• WHAT IS REQUIRED
Give back the entire listing verbatim.

• DATA EXTRACTS
************
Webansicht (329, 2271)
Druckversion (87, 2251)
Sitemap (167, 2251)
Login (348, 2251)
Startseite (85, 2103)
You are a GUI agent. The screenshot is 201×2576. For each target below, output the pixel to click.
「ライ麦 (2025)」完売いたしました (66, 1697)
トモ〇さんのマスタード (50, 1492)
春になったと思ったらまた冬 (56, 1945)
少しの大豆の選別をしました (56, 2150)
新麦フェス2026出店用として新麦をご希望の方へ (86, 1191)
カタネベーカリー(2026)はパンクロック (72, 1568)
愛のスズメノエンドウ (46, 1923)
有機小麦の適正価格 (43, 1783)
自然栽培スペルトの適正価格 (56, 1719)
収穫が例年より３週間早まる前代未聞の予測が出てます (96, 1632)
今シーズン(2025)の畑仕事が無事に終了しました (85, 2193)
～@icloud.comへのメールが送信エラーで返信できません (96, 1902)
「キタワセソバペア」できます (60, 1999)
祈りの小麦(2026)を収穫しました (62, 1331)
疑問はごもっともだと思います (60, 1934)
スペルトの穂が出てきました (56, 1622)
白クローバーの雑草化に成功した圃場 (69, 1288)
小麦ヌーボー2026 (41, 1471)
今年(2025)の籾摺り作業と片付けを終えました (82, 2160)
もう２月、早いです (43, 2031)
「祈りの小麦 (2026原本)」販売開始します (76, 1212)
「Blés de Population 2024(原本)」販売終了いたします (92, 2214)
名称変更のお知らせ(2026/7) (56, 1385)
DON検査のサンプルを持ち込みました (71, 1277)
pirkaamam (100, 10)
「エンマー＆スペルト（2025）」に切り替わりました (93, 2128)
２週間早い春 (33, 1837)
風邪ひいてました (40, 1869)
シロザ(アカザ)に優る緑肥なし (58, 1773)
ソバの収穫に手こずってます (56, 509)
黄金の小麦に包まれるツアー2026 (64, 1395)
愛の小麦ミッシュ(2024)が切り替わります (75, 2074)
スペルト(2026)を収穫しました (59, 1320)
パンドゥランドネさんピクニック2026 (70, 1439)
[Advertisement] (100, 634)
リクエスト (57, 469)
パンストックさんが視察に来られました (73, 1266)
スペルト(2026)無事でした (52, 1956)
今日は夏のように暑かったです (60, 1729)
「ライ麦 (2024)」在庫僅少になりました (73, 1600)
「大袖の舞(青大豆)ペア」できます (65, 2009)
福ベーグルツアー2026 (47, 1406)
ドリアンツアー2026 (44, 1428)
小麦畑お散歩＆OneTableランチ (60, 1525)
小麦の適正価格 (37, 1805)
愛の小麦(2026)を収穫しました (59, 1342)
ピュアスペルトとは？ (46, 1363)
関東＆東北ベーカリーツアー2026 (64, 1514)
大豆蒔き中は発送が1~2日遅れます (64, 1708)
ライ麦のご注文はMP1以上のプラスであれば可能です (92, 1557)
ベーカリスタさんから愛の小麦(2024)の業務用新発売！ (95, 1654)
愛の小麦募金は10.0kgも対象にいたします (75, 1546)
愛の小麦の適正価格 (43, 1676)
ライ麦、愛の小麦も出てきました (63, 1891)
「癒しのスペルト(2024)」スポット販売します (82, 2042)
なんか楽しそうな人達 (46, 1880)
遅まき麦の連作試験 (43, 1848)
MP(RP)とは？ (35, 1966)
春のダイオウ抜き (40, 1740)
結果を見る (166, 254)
************
• YOUR SOLUTION
Webansicht (329, 2271)
Druckversion (87, 2251)
Sitemap (167, 2251)
Login (348, 2251)
Startseite (85, 2103)
You are a GUI agent. The screenshot is 201×2576. For each target below, output the pixel to click.
「ライ麦 (2025)」完売いたしました (66, 1697)
トモ〇さんのマスタード (50, 1492)
春になったと思ったらまた冬 (56, 1945)
少しの大豆の選別をしました (56, 2150)
新麦フェス2026出店用として新麦をご希望の方へ (86, 1191)
カタネベーカリー(2026)はパンクロック (72, 1568)
愛のスズメノエンドウ (46, 1923)
有機小麦の適正価格 (43, 1783)
自然栽培スペルトの適正価格 (56, 1719)
収穫が例年より３週間早まる前代未聞の予測が出てます (96, 1632)
今シーズン(2025)の畑仕事が無事に終了しました (85, 2193)
～@icloud.comへのメールが送信エラーで返信できません (96, 1902)
「キタワセソバペア」できます (60, 1999)
祈りの小麦(2026)を収穫しました (62, 1331)
疑問はごもっともだと思います (60, 1934)
スペルトの穂が出てきました (56, 1622)
白クローバーの雑草化に成功した圃場 (69, 1288)
小麦ヌーボー2026 (41, 1471)
今年(2025)の籾摺り作業と片付けを終えました (82, 2160)
もう２月、早いです (43, 2031)
「祈りの小麦 (2026原本)」販売開始します (76, 1212)
「Blés de Population 2024(原本)」販売終了いたします (92, 2214)
名称変更のお知らせ(2026/7) (56, 1385)
DON検査のサンプルを持ち込みました (71, 1277)
pirkaamam (100, 10)
「エンマー＆スペルト（2025）」に切り替わりました (93, 2128)
２週間早い春 (33, 1837)
風邪ひいてました (40, 1869)
シロザ(アカザ)に優る緑肥なし (58, 1773)
ソバの収穫に手こずってます (56, 509)
黄金の小麦に包まれるツアー2026 (64, 1395)
愛の小麦ミッシュ(2024)が切り替わります (75, 2074)
スペルト(2026)を収穫しました (59, 1320)
パンドゥランドネさんピクニック2026 (70, 1439)
[Advertisement] (100, 634)
リクエスト (57, 469)
パンストックさんが視察に来られました (73, 1266)
スペルト(2026)無事でした (52, 1956)
今日は夏のように暑かったです (60, 1729)
「ライ麦 (2024)」在庫僅少になりました (73, 1600)
「大袖の舞(青大豆)ペア」できます (65, 2009)
福ベーグルツアー2026 (47, 1406)
ドリアンツアー2026 (44, 1428)
小麦畑お散歩＆OneTableランチ (60, 1525)
小麦の適正価格 (37, 1805)
愛の小麦(2026)を収穫しました (59, 1342)
ピュアスペルトとは？ (46, 1363)
関東＆東北ベーカリーツアー2026 (64, 1514)
大豆蒔き中は発送が1~2日遅れます (64, 1708)
ライ麦のご注文はMP1以上のプラスであれば可能です (92, 1557)
ベーカリスタさんから愛の小麦(2024)の業務用新発売！ (95, 1654)
愛の小麦募金は10.0kgも対象にいたします (75, 1546)
愛の小麦の適正価格 (43, 1676)
ライ麦、愛の小麦も出てきました (63, 1891)
「癒しのスペルト(2024)」スポット販売します (82, 2042)
なんか楽しそうな人達 (46, 1880)
遅まき麦の連作試験 (43, 1848)
MP(RP)とは？ (35, 1966)
春のダイオウ抜き (40, 1740)
結果を見る (166, 254)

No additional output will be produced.